On September 15, the U.S. Departments of the Interior (DOI) and Agriculture (USDA) announced major joint directives to change how the agencies will coordinate and provide wildfire response, including the creation of a new U.S. Wildland Fire Service within Interior. The changes aim to improve wildfire response and streamline cooperation between the two departments, which may significantly impact how public lands counties work with federal agencies to respond to wildfires.

Background on the agencies’ changes

On June 12, President Trump signed Executive Order 14308, Empowering Commonsense Wildfire Prevention and Response, which directed DOI and USDA to take steps to streamline federal wildfire response procedures, including the consolidation of firefighting resources across the two departments. 

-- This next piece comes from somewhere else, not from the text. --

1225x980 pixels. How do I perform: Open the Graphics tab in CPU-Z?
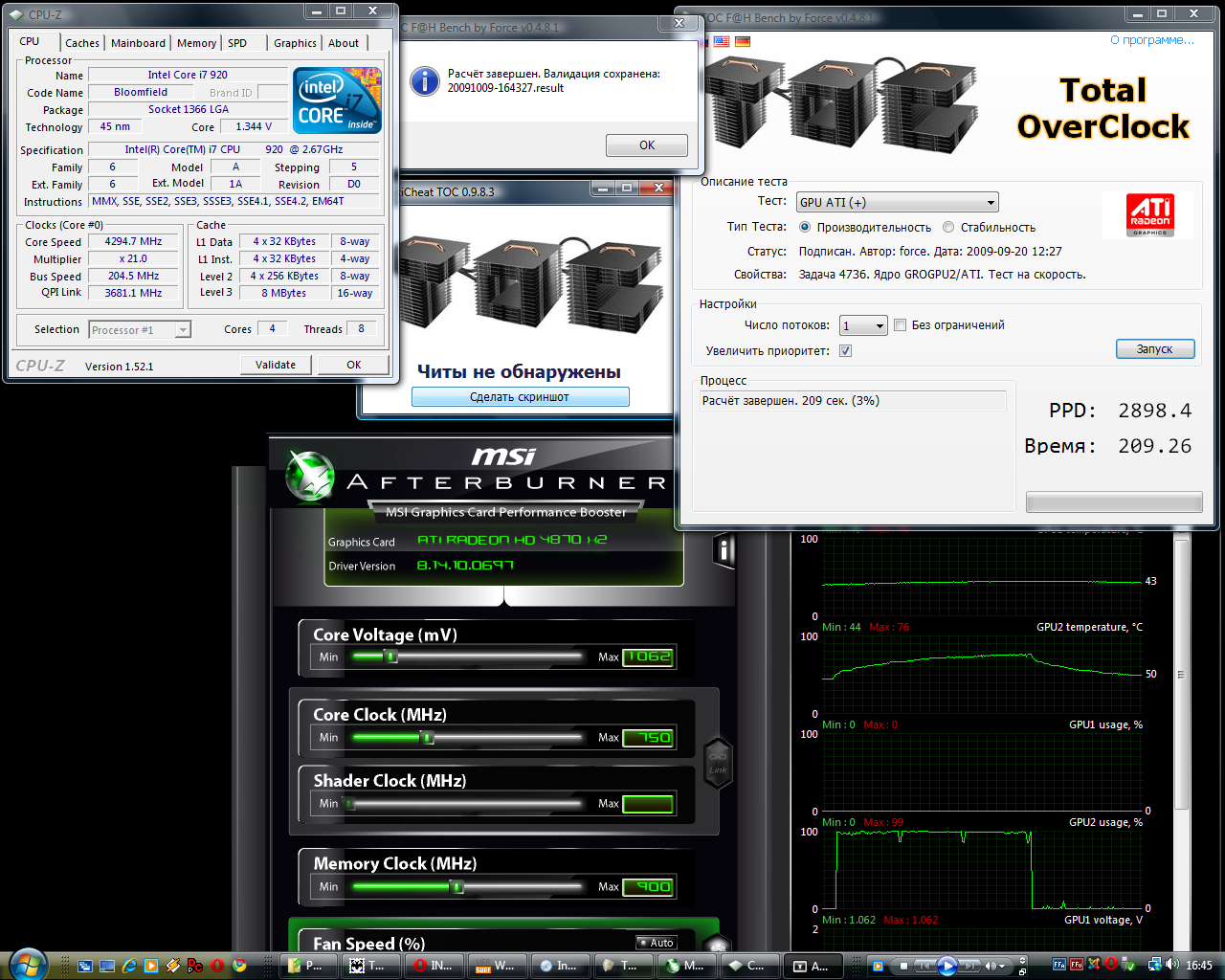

Through DOI’s several land management agencies and the U.S. Forest Service (USFS) under USDA, the two departments currently oversee federal wildland firefighting efforts on hundreds of millions of acres of federal land. Due to the overlapping jurisdiction and resources of federal, state and local entities, coordinating firefighting activities is a complex but vital task.

What do the actions change?

Departmental officials will make significant changes to federal wildfire response organization both within and across federal departments. While DOI and USDA’s announcements do not detail a complete consolidation as indicated in Trump's executive order, they do concentrate resources to a high degree.

In USFS, Secretary of Agriculture Brooke Rollins’s secretarial order announced the consolidation of the fire leadership structure to report to a single Forest Service deputy chief to centralize authority. It also orders broad standardization of hiring and job classifications across the entire Forest Service.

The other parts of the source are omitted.